Processing of polymer-derived, aerogel-filled, SiC foams for high-temperature insulation

Porous polymer-derived ceramics (PDCs) are outperforming materials when low-density and thermal inertia are required. In this frame, thermal insulating foams such as silicon carbide (SiC) ones possess intriguing requisites for aerospace applications, but their thermal conductivity is affected by gas phase heat transfer and, in the high temperature region, by radiative mechanisms. Owing to the versatility of the PDC route, we present a synthesis pathway to embed PDC SiC aerogels within the open cells of a SiC foam, thus sensibly decreasing the thermal conductivity at 1000°C from 0.371 W·m−1K−1 to 0.243 W·m−1K−1. In this way, it was possible to couple the mechanical properties of the foam with the insulating ability of the aerogels.
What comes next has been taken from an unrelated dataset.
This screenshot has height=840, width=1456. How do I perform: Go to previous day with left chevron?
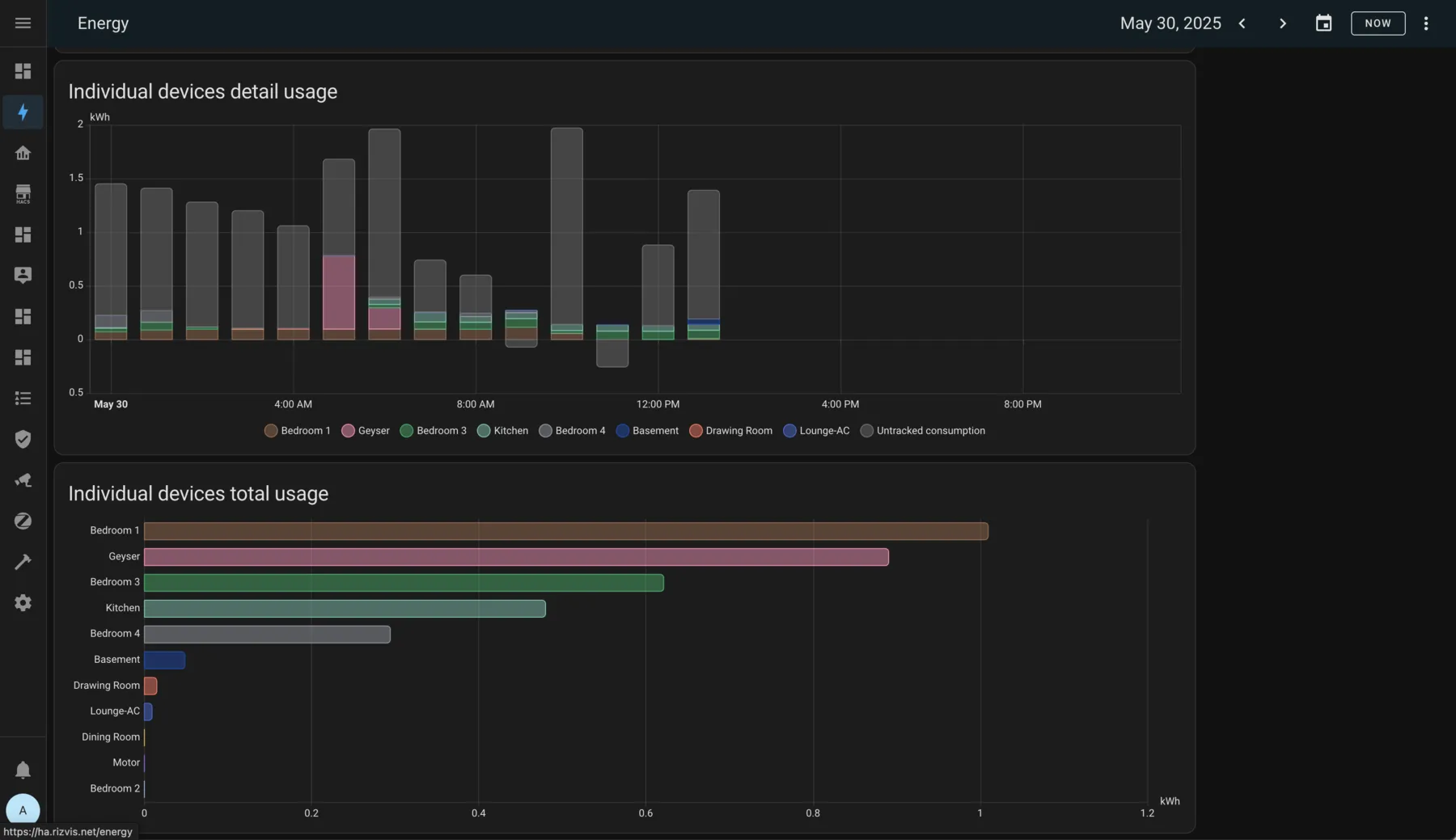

The presented synthesis was optimized by selecting, among acetone, n-hexane, and cyclohexane, the proper solvent for the gelation step of the aerogel formation to obtain a proper mesoporous colloidal structure that, after ceramization at 1000°C, presents a specific surface area of 193 m2·g−1. The so-obtained ceramic composites present a lowest density of 0.18 g·cm−3, a porosity of 90% and a compressive strength of 0.76 MPa.